◆ TEXT PROVIDED ◆
◆ ◆ ◆
Over the last 240 years, our federal government has become a bloated monstrosity that bears little resemblance to the founder’s vision. It is so massive and tangled that there is little hope that we can restore it to a more reasonable size or constrain it from grabbing an ever-increasing share of our liberty and freedom. Even if we could elect a Congress and Presidency full of freedom- and liberty-minded politicians for a generation or more, it might not be enough to de-fang the beast and put it on a forced diet.  How can we fix it?

I have an affinity for the adage that whoever wants to be the president is not qualified to have the job. I certainly don’t want it, but if I was ever elected, people might call me the world’s first libertarian* dictator**.  If you think that’s a contradiction, you are only partially correct.  No doubt, in all of human history, the record of dictators tends towards loss of freedom.  But what if we had a dictator who used his or her power to shrink government and increase freedom?

Here’s how I would become subject to such a characterization:

After being elected and taking the oath of office, I would declare a state of emergency and impose martial law.  It would be the weirdest martial law ever, because there would be no curfews or tanks in the streets. No rationing, checkpoints, or firing squads.  Instead, I would go before the American people and explain that the emergency is that we are destroying the Republic with excessive government.  Too many bureaucrats have too much power to regulate our lives.

My first dictate would be to abolish the IRS and institute the Fair Tax plan.  We would no longer punish productivity; we would pay for government the same way we pay for everything else: according to how much we use. In the same stroke, I would put in place a plan to audit the Federal Reserve and end the use of fiat currency, and re-introduce currency exchangeable for precious metals or other suitable commodity. In these two acts alone, we would greatly curtail the power of the government by removing its prerogative to confiscate our money before we see it, and its ability to confiscate our wealth by devaluing the currency we have been allowed to keep.
◆ ◆ ◆
◆ MATERIAL ◆

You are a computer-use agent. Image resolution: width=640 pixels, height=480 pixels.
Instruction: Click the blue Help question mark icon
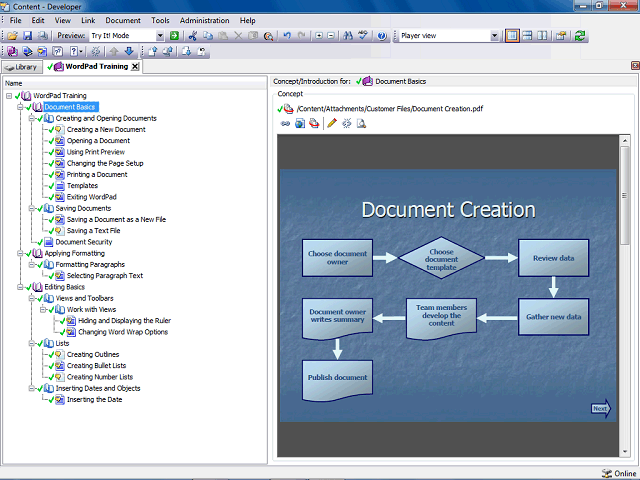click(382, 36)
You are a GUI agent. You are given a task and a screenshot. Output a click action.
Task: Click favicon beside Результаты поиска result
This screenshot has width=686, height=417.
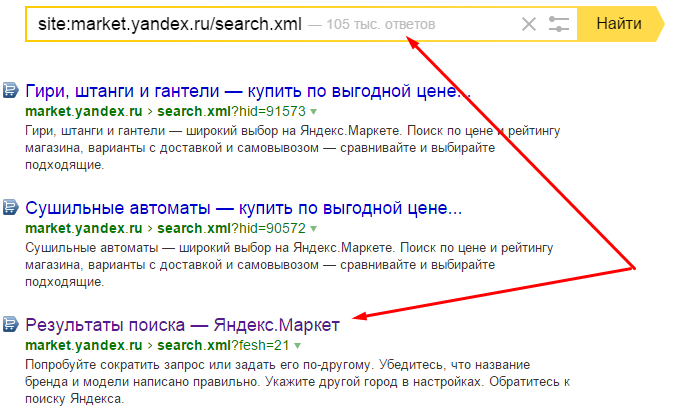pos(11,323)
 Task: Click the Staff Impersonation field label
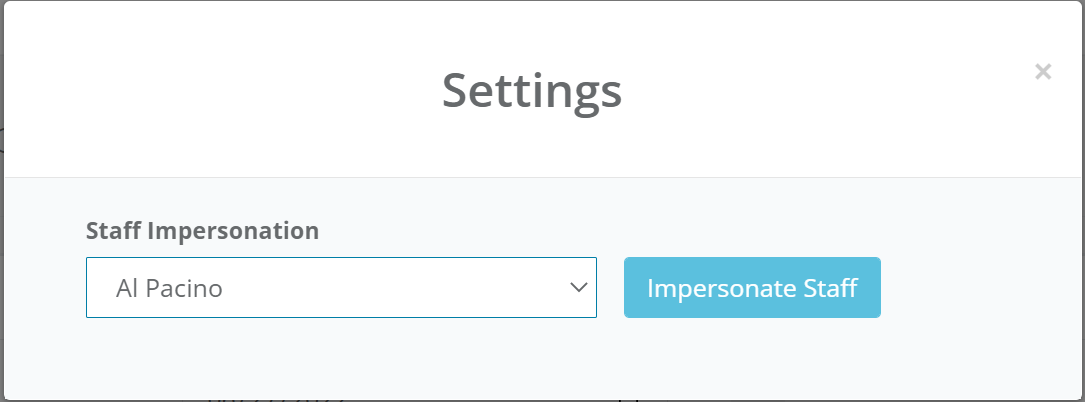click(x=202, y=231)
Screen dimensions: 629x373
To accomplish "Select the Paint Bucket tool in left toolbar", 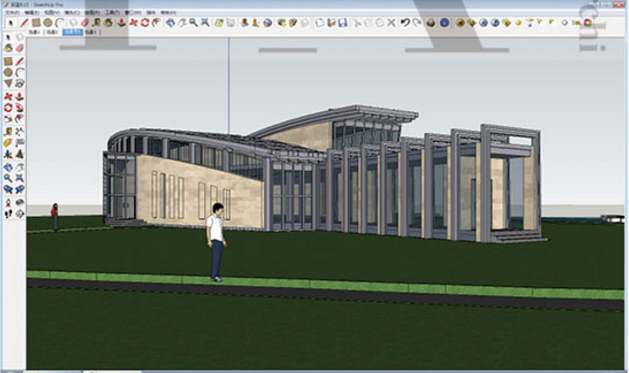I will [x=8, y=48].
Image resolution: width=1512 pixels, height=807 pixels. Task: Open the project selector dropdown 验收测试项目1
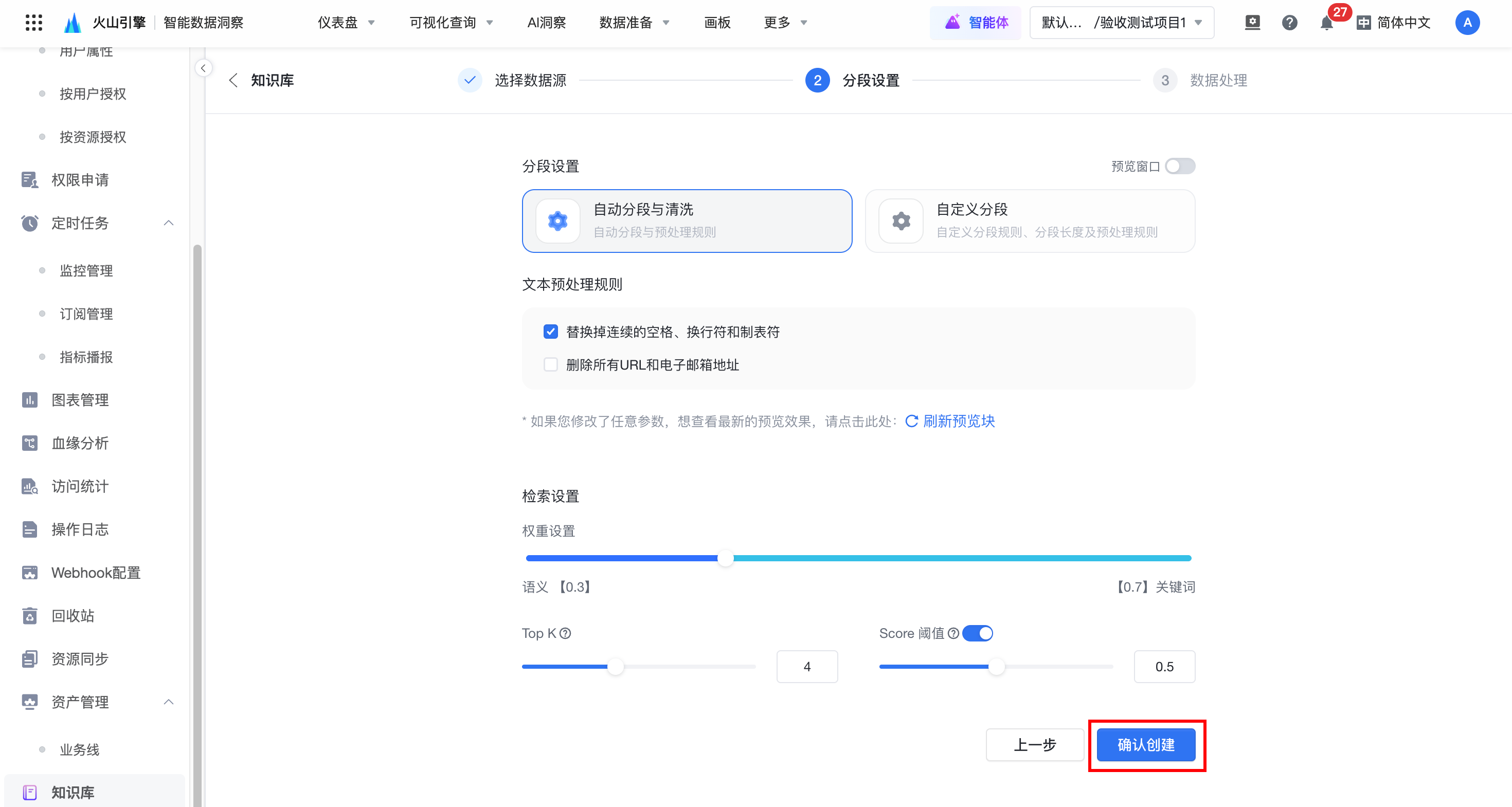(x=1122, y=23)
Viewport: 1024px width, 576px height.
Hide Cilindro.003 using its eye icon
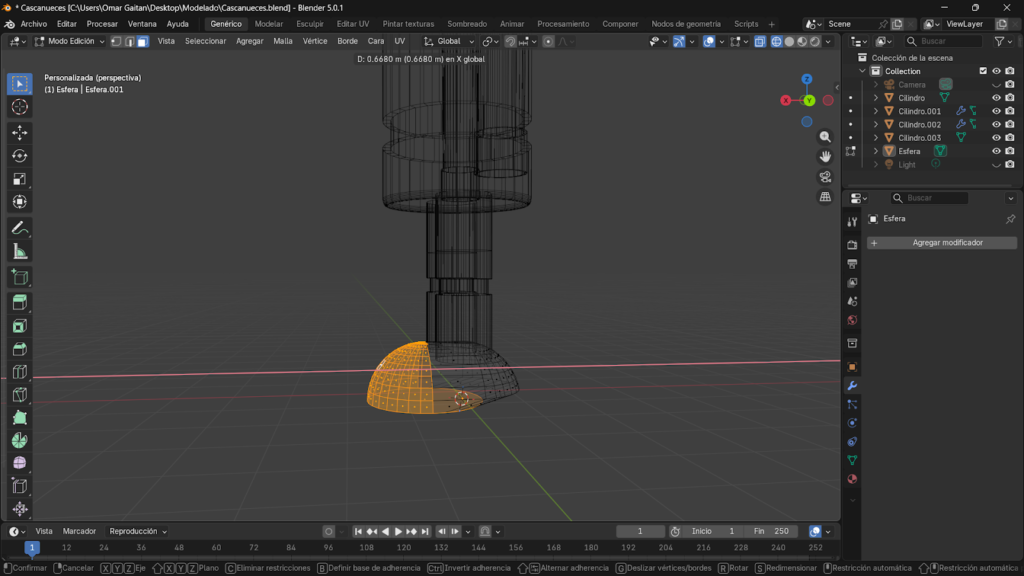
◆ ◆ ◆
◆ DO THIS ◆
Write the next part of the piece about a libertarian dictator shrinking the federal government, starting after its last sentence. The listing comes from a separate source and has no connection to the text.

◆ ANSWER FOR THE TASK ◆
I would also announce to the world that the vast bulk of our armed forces based abroad would be returning to US territory in calibrated withdrawals from foreign lands.  Our defense strategy would focus on protecting US territory and US interests in international sea- and airspace. In this way, military spending could be reduced without reducing military strength.  Indeed, such a pull-back would allow the armed forces a much-needed breather to reconstitute after decades of continuous warfare and deployments.  No doubt, some countries would not be happy with us, while others, including some adversaries, would be ecstatic.  It would certainly disrupt the balance of power in many regions…but it would not alter the fundamental truth in the global balance of power: The US has the most powerful military and the economic might to back it up.

Next, I would turn to the various departments of the executive branch.  I would call in each incumbent cabinet-level secretary/director to defend the constitutionality of the operations, or even the very existence, of their department – on the basis of how it protects the rights to life, liberty, and pursuit of happiness of the citizens.  Some would have an easy job of it, especially the Departments of Defense and Justice, and perhaps the Director of National Intelligence (though he or she would have a tough time convincing me domestic intelligence operations do more constitutional good than harm!).  Some would have a very tough time indeed, such as the Departments of Commerce, Transportation, Education, Energy, and the Interior.

Departments with unsatisfactory answers would be on the chopping block for re-organization, mission reductions, or even complete dismantlement.  The chief of every department left standing would be under orders to examine all of their operations and to de-regulate anywhere such operations do not protect the life, liberty, or property of citizens.

There are innumerable issues that would have to be addressed during such a departmental shake up:  Welfare. Social Security. Immigration. Guns. Abortion. Drugs. Trade. All manner of regulations. The list would be quite long, but always the test for each would be simple: How does a program, regulatory structure, function, etc. protect the rights of the citizens? Is the coercive power of the federal government the right way to address the issue?  If the answer to the first question is that it does not, or to the second, no, then that program would be on the chopping block for re-design, privatization, or elimination.

Of course, such a scheme (getting elected on a “libertarian dictator” platform) is pretty much a pipe dream, but the idea that it will take some unorthodox leadership to re-align the Republic to the founders’ vision and restrict the government to its Constitutional limits is very timely.

*Note that my use of the word “libertarian” (little l) should not be construed as an endorsement for the (Big L) Libertarian Party.

**There is a book by the name of “The Libertarian Dictator” (published in 2015).  I’ve never read it, but if any of the ideas I espouse in this post were first put forth in said book, I yield credit to the author.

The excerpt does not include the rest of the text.